If we told you there were a group of laws that discriminate against those with an illness, you’d probably think we were referring to the plague or some medieval process that’s long gone. It’s hard to believe that in the twenty first century people would be locked away or abandoned for having a disease that’s entirely treatable. Even after treatment, and when those affected are considered to be cured, this discrimination can still happen.

Unfortunately, when it comes to leprosy in India that has been the case.

Up until May of this year, there were 30 laws in India that discriminated against those with leprosy. One of those was the 1898 Indian Lepers Act which sanctioned the arrest and segregation of those affected by leprosy into “leper asylums.”

What did we do?

Given that multi-drug therapy has been given routinely across all of our projects since 1983, it’s hard to believe that it’s taken until now for this law to be repealed. We have supported activities, led by TLM India and the Law Commission, to see that these laws were replaced. Eradicating discriminatory laws in India and Bangladesh is extremely important to us because it helps to break down the prejudice around neglected diseases.

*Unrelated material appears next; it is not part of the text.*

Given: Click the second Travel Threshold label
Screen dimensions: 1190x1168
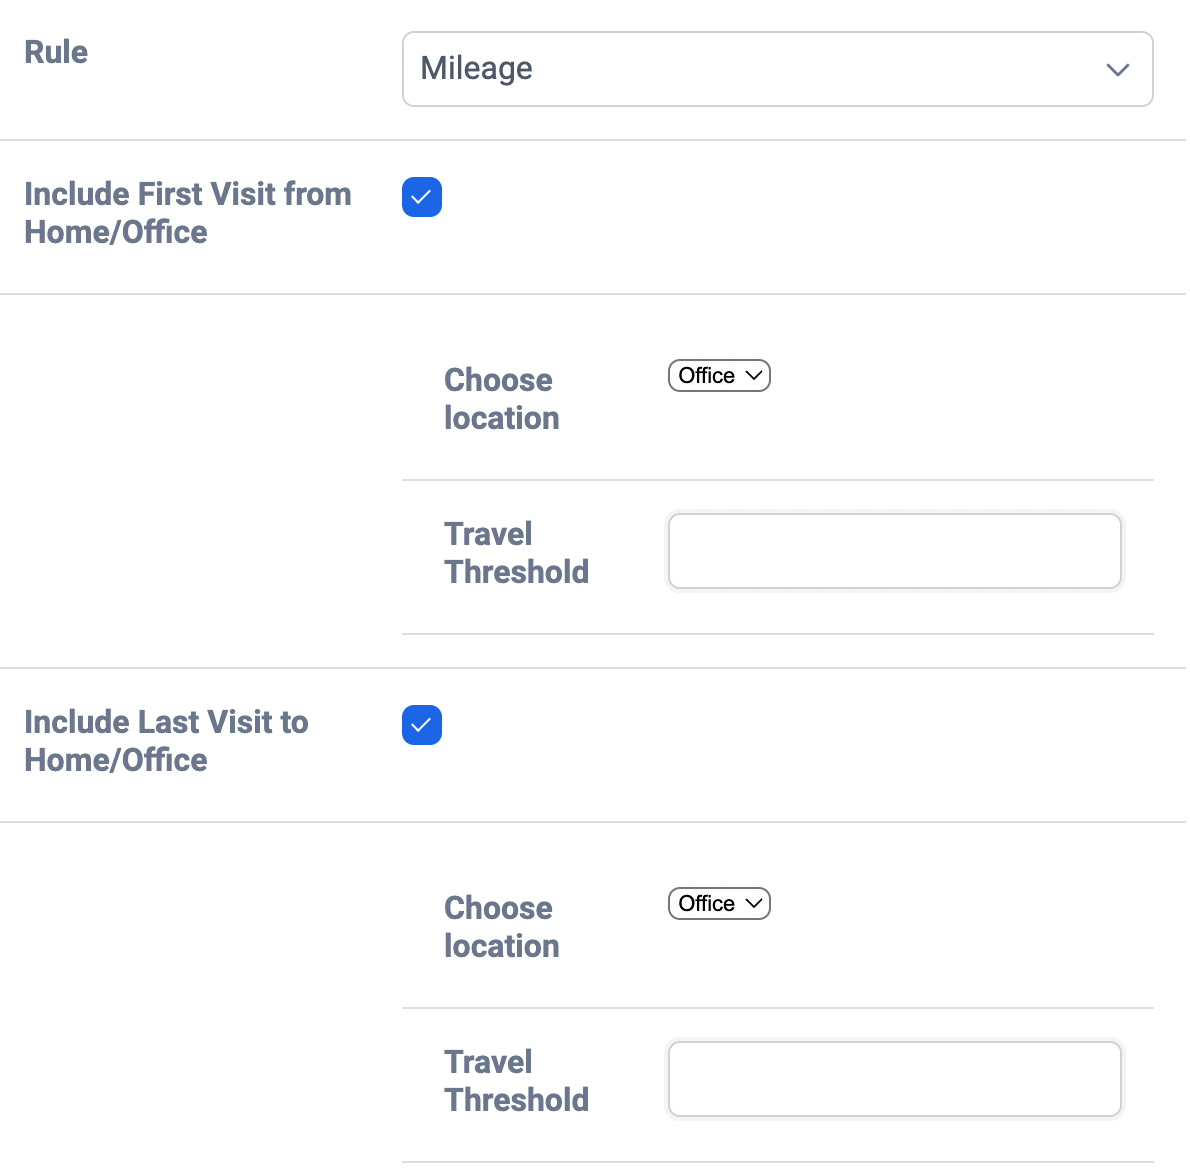Looking at the screenshot, I should point(516,1080).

This recent repeal is a small step towards that and a big victory that will contribute to challenging prejudicial attitudes many people have about leprosy. We recognise that repealing of legislation is not sufficient on its own but, without legislation encouraging people to treat those with a disease differently, more children, women and men may come forward for treatment. That should help us to provide people with diagnosis, treatment and care before permanent disability sets in.

What's next?

While there’s no doubt this is a win, there is still work to be done and several laws still active that continue to directly and indirectly discriminate against people affected by leprosy. It is crucial to eradicate all of these so that with it we can dispel the prejudice and make leprosy a disease of little consequence.

We’ll be working with other agencies and associations of people with direct experience of leprosy in India, along with the Law Commission, lobbying for this to happen so that we can continue to challenge attitudes, tackle misconceptions and improve the lives of those affected by leprosy.